§ **EXERCISE PROMPT**:
List every line in the records that contains the string "ellipsis".

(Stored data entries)

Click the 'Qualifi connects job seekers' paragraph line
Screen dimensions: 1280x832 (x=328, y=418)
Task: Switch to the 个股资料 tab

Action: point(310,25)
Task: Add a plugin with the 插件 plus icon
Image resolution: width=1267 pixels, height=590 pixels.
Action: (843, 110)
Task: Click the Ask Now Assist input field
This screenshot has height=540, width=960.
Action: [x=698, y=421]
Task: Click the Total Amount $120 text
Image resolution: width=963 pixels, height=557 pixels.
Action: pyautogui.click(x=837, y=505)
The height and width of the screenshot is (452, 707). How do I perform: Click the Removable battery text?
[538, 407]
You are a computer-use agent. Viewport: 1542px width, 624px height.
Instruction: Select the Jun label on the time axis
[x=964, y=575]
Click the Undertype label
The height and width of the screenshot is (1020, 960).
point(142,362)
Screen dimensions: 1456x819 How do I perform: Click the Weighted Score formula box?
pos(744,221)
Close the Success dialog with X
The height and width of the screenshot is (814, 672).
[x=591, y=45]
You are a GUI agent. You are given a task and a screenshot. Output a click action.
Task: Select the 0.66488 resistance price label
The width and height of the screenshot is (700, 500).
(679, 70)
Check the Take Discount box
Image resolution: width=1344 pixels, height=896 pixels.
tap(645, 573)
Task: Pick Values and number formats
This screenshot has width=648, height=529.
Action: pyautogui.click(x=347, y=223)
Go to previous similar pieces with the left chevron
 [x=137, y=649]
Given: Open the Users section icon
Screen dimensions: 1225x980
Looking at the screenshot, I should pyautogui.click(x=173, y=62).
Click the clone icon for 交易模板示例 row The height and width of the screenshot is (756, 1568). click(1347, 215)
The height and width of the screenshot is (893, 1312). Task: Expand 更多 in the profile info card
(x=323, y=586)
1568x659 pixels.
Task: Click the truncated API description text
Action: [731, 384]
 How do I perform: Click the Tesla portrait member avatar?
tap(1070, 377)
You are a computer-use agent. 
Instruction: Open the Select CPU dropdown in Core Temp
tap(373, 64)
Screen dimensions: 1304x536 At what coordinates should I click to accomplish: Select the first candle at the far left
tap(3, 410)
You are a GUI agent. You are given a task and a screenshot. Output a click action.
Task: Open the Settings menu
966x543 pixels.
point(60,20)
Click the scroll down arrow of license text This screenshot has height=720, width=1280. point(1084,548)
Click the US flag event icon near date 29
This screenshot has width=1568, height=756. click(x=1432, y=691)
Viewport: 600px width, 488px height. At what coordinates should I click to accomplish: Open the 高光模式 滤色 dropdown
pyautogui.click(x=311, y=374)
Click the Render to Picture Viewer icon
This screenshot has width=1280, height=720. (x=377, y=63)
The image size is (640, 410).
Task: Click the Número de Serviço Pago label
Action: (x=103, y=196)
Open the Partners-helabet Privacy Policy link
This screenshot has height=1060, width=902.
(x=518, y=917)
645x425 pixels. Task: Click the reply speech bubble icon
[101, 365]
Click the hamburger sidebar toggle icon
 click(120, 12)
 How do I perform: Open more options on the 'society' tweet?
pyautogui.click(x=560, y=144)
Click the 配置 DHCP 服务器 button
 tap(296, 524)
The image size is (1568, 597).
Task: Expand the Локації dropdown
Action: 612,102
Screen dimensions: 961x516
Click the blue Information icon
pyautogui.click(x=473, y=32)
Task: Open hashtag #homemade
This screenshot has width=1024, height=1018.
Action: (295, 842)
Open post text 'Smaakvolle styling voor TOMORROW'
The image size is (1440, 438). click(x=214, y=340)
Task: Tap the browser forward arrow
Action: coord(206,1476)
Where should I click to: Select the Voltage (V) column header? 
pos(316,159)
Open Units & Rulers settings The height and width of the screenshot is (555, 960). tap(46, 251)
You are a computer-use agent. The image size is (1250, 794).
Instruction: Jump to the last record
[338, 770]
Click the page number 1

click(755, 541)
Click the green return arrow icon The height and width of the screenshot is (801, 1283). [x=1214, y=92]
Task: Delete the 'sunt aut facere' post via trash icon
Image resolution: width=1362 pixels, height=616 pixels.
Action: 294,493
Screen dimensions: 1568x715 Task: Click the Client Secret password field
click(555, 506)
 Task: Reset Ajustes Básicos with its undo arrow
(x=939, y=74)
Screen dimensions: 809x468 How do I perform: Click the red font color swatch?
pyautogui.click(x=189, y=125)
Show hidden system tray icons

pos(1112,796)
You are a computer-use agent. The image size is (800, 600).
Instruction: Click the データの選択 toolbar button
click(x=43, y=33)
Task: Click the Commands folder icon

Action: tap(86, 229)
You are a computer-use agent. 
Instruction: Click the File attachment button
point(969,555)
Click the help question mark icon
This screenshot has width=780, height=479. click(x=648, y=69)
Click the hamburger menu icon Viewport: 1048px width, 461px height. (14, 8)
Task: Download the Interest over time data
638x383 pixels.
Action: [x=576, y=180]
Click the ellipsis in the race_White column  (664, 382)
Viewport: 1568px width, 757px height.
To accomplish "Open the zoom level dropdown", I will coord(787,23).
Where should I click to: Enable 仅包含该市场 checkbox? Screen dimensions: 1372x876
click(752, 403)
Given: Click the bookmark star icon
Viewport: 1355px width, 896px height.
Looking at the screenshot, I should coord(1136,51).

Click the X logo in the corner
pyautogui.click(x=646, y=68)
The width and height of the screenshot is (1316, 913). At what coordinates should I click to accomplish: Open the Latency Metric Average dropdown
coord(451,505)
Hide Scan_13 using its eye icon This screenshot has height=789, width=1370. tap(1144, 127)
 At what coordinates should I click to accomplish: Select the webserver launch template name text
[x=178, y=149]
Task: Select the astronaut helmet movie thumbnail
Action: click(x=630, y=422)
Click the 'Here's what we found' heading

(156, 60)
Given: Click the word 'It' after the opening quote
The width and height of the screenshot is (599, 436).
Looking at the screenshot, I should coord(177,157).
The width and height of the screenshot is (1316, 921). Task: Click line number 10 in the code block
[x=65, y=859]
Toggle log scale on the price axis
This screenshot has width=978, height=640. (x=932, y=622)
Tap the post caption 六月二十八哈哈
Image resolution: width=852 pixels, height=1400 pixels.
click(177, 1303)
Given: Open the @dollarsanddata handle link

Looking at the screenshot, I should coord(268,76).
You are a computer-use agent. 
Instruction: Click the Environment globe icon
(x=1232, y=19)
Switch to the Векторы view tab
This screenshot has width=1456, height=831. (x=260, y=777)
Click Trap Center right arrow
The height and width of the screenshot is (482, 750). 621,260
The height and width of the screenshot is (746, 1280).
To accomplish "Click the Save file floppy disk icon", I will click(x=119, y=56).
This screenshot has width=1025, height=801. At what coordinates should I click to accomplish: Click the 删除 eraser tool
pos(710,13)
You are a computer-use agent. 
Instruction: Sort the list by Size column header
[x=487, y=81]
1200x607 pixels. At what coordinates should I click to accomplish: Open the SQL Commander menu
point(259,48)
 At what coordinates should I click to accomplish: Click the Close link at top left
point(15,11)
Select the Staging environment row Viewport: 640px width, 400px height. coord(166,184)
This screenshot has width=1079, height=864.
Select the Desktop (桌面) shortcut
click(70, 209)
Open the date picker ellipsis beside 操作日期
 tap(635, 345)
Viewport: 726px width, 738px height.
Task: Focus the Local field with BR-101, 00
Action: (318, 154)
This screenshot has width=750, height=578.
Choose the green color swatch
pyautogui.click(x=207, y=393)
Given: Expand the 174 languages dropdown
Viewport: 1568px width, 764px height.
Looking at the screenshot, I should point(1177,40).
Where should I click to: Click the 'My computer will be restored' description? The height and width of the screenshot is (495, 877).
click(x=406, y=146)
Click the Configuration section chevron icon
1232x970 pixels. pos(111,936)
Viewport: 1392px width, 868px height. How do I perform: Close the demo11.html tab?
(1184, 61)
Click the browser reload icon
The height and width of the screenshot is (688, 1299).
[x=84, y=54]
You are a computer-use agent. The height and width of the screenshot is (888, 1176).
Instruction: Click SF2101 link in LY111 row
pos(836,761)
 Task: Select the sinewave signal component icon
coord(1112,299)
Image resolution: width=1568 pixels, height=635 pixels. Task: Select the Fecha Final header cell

§ **RESULT FOR THIS TASK**:
Click the ellipsis in the race_White column  (664, 382)
Open the date picker ellipsis beside 操作日期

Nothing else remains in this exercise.